CONTINUATION–IN-PART UNDER US PATENT SYSTEM

In many ways, the provision of Patent of Addition under the Indian Patent System is more beneficial to the applicant than the Continuation-in-Part (hereinafter "CIP") under the US patent system. For example: a CIP is only filed when the main application is pending whereas Patent of Addition can be filed any time during the term of the patent. A separate annuity is to be paid for maintenance of a CIP application whereas there is no maintenance for a Patent of Addition separately. The maintenance of Patent of Addition is required only when the parent patent is revoked and the Patent of Addition is a separate and independent patent.
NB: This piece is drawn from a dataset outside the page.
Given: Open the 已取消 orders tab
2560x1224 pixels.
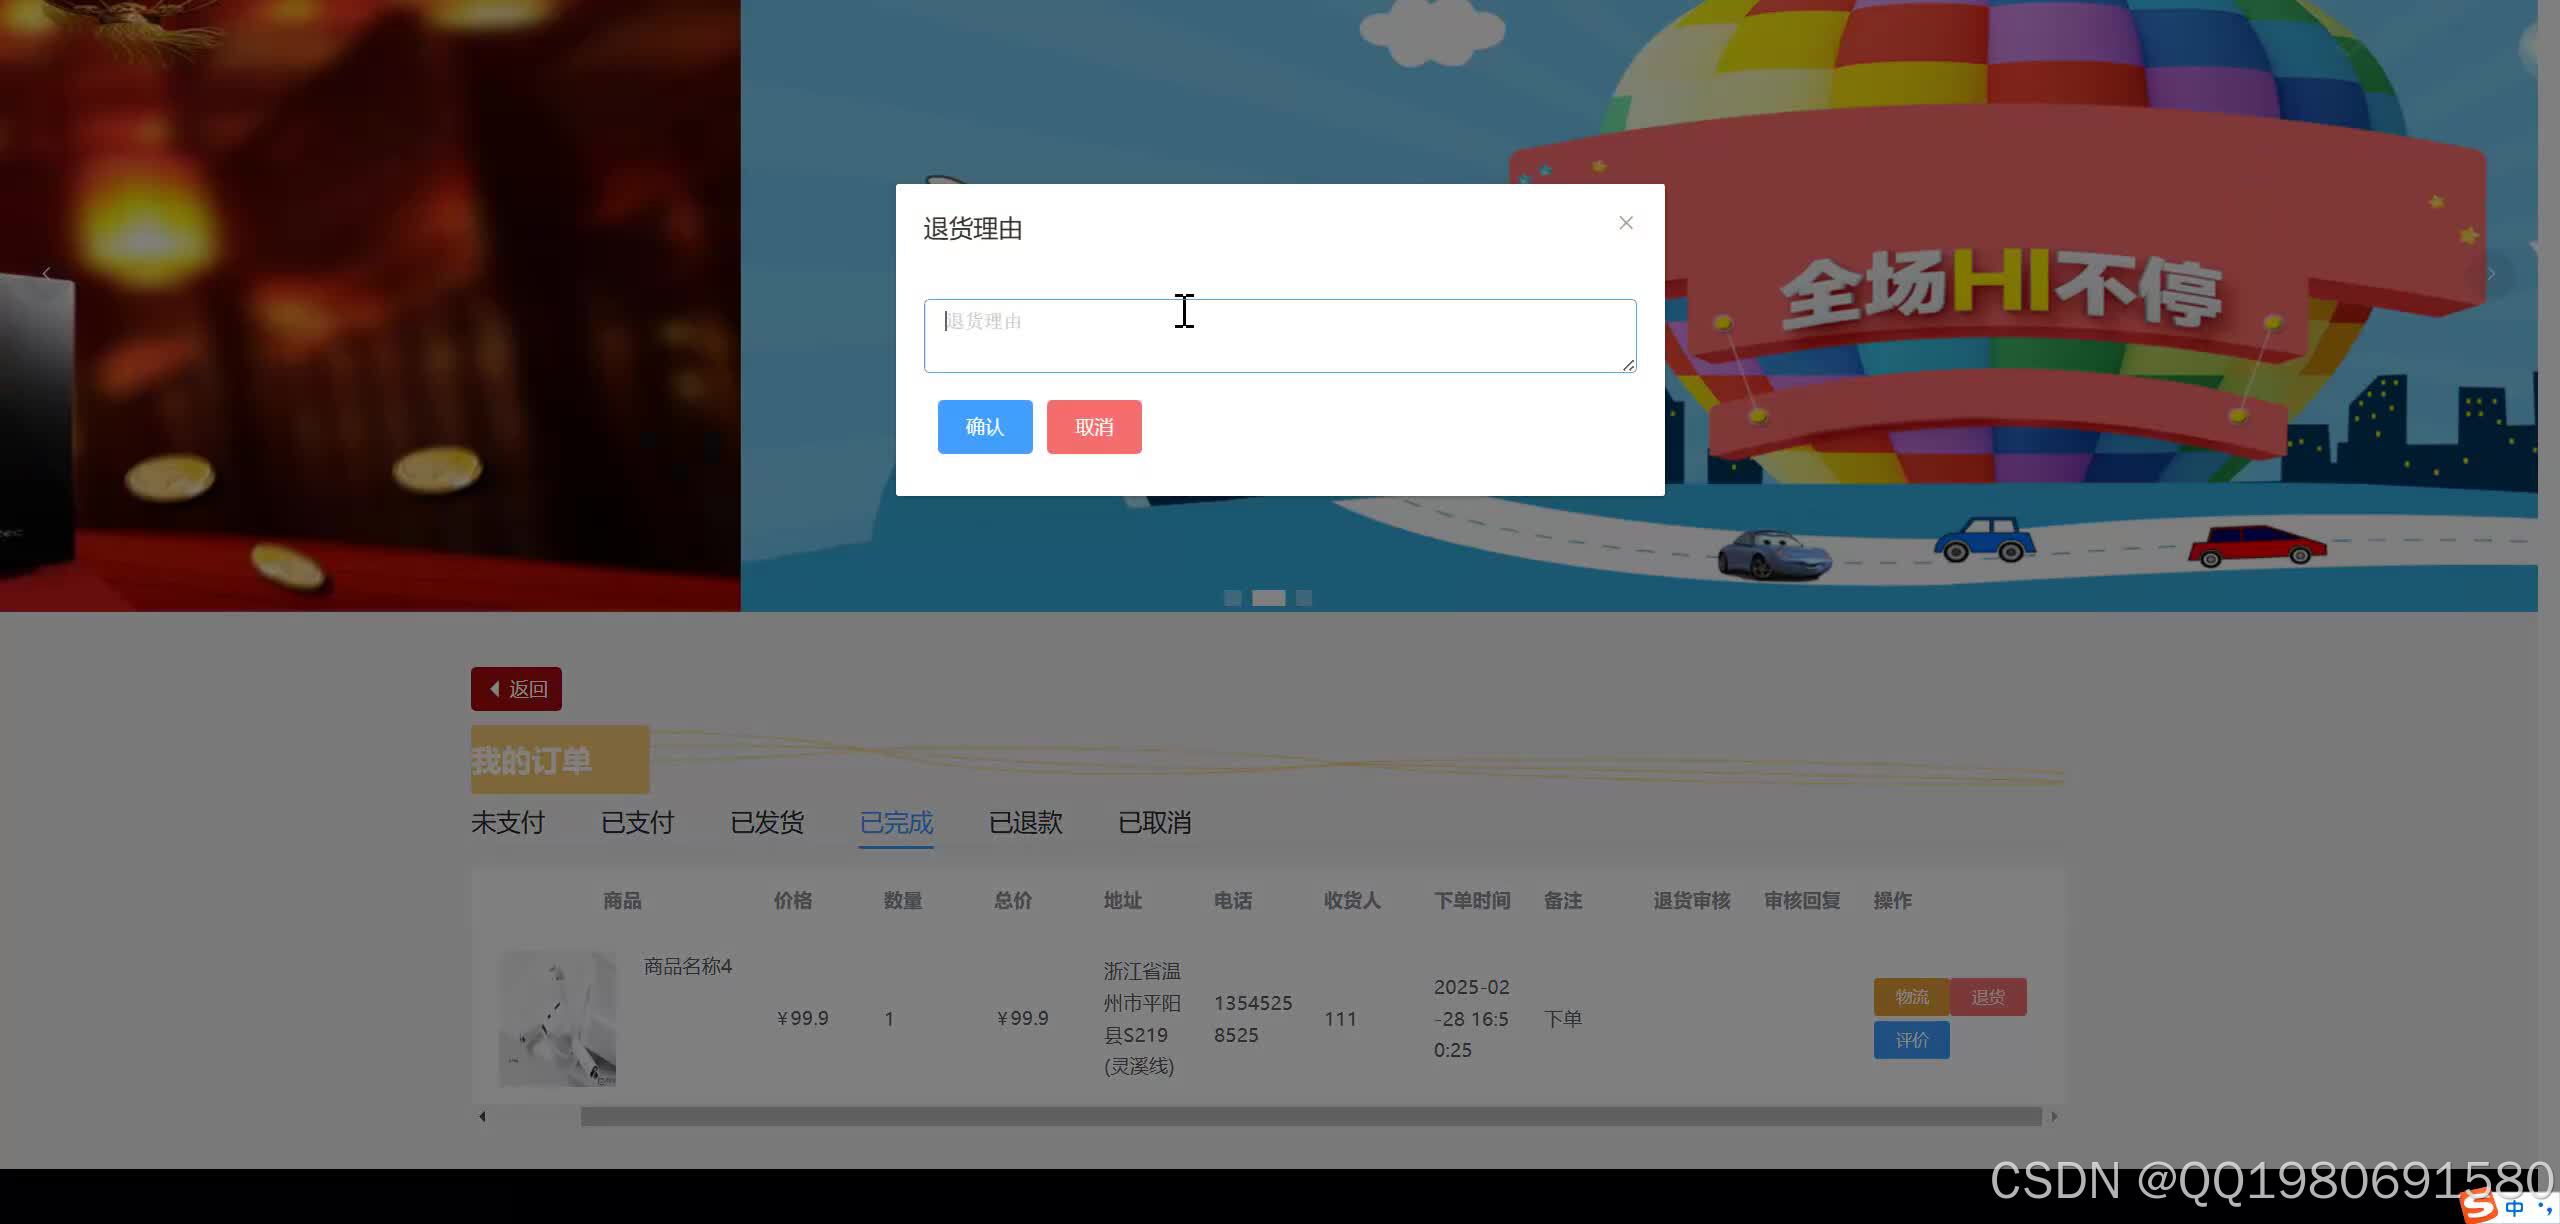Looking at the screenshot, I should [1154, 822].
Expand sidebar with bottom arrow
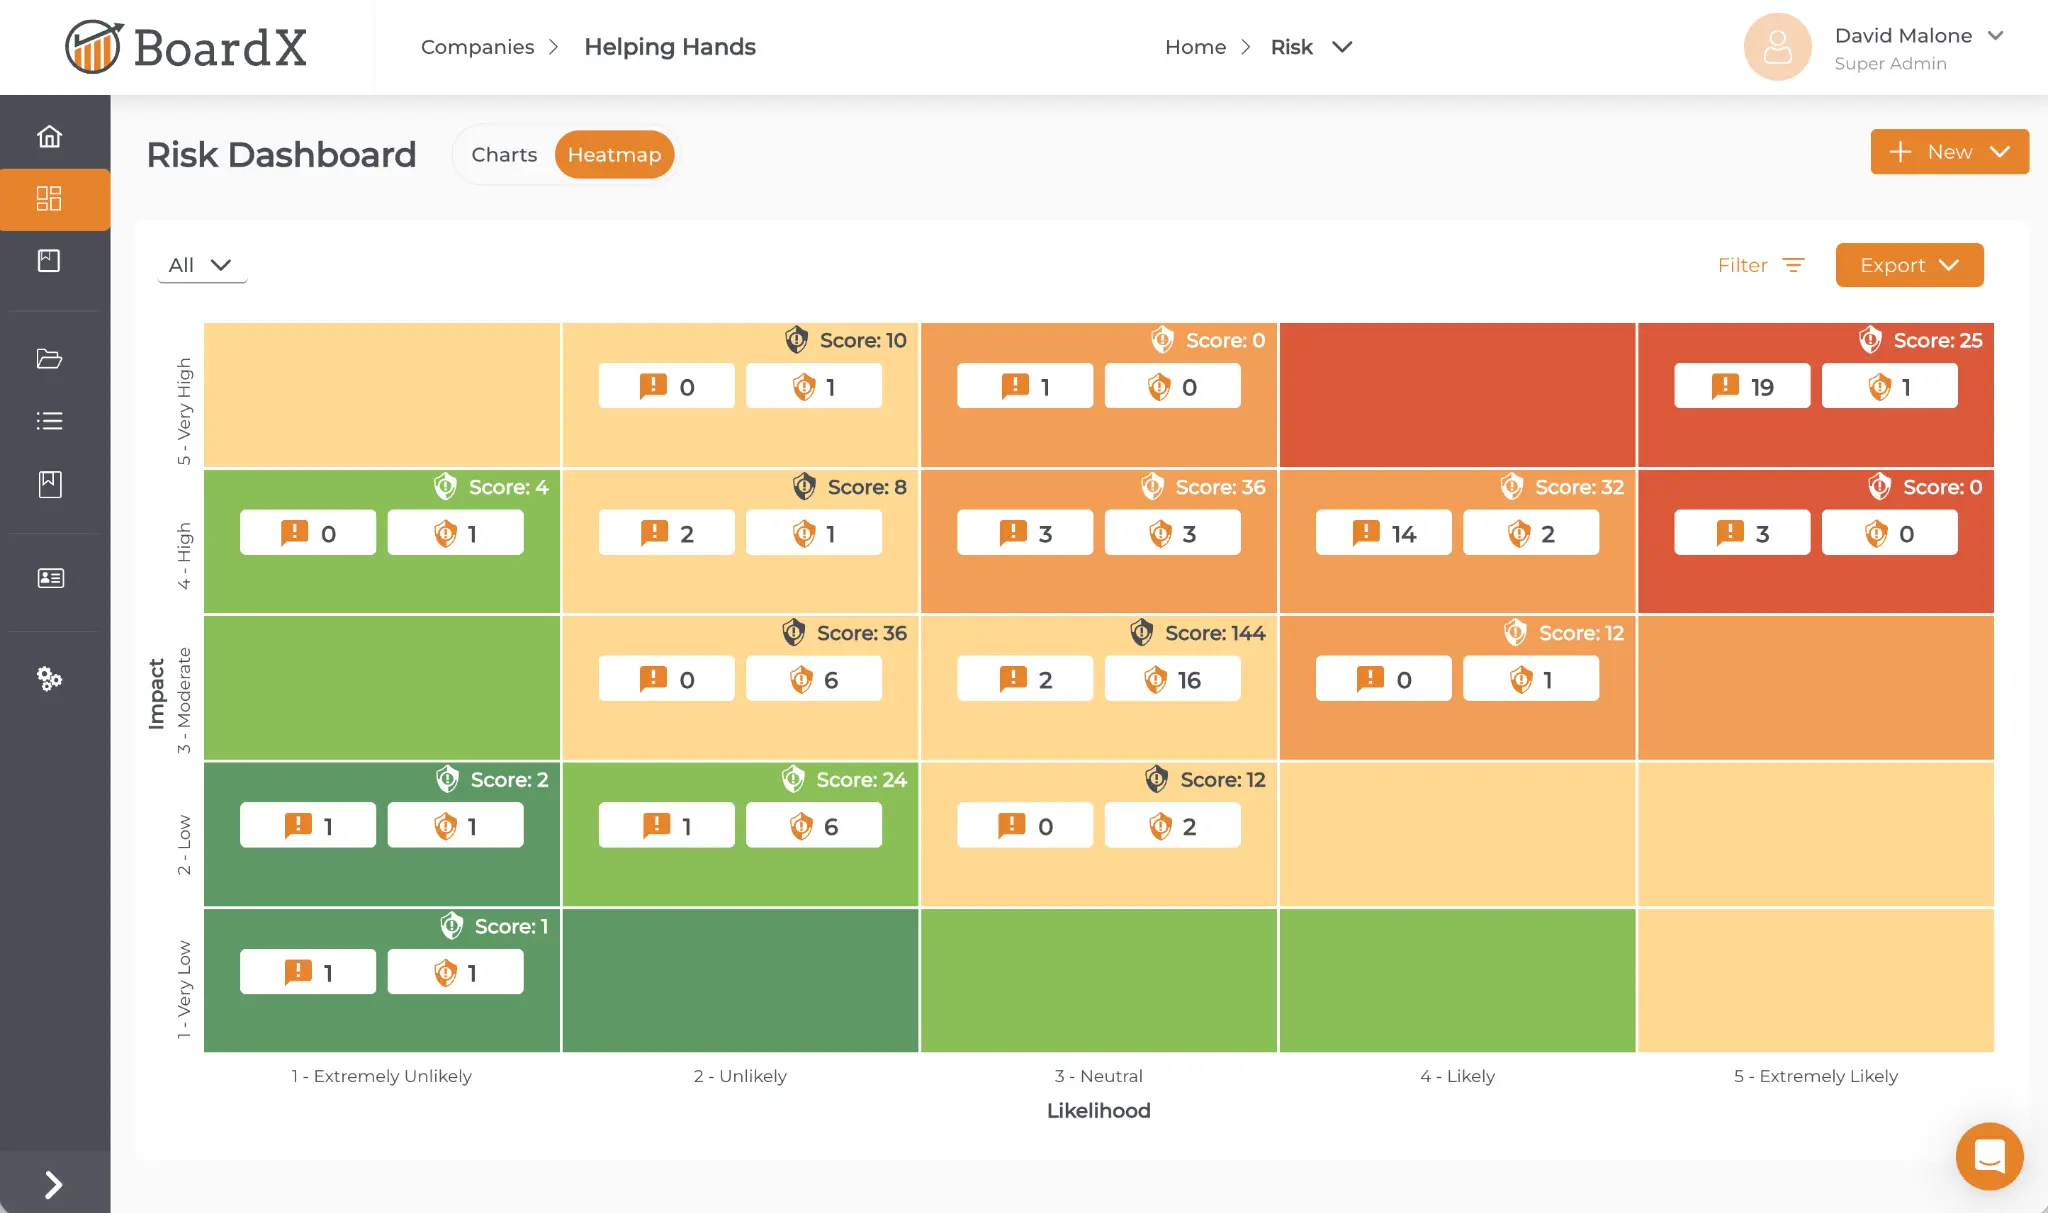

In CIP application, claims must have varying priority dates based on the priority date of the first application in which the specification of the subject matter was disclosed. Despite the varying date, the patent would expire in 20 years; the tenure is same as the Patent of Addition.

CONCLUSION

At the end, it can be concluded that the Patent of Addition is an added advantage to the applicant in order to secure new modification in the invention or improvement. In the course of working of patent, new inventions or improvement or modifications in the invention can be claimed and rights can be acquired over the same via filing of Patent of Addition; however, the subject matter in the Patent of Addition must disclose over and above the main application or parent patent application and not merely claim over the same specification as of parent application. Mere claiming in Patent of Addition over main application from different aspect does not fulfil the purpose of Section 54 of Indian Patents Act. Henceforth, if the claims do not suitably cover the invention, the same cannot be corrected by filing a Patent of Addition.

Footnotes

1. See § 54 (1) Patents Act, 1970

2. Biswanath Prasad Radhey Shyam v. Hindusthan Metal Industries, AIR 1982 SC 144

3. See § 56 (1) Patents Act, 1970

The content of this article is intended to provide a general guide to the subject matter. Specialist advice should be sought about your specific circumstances.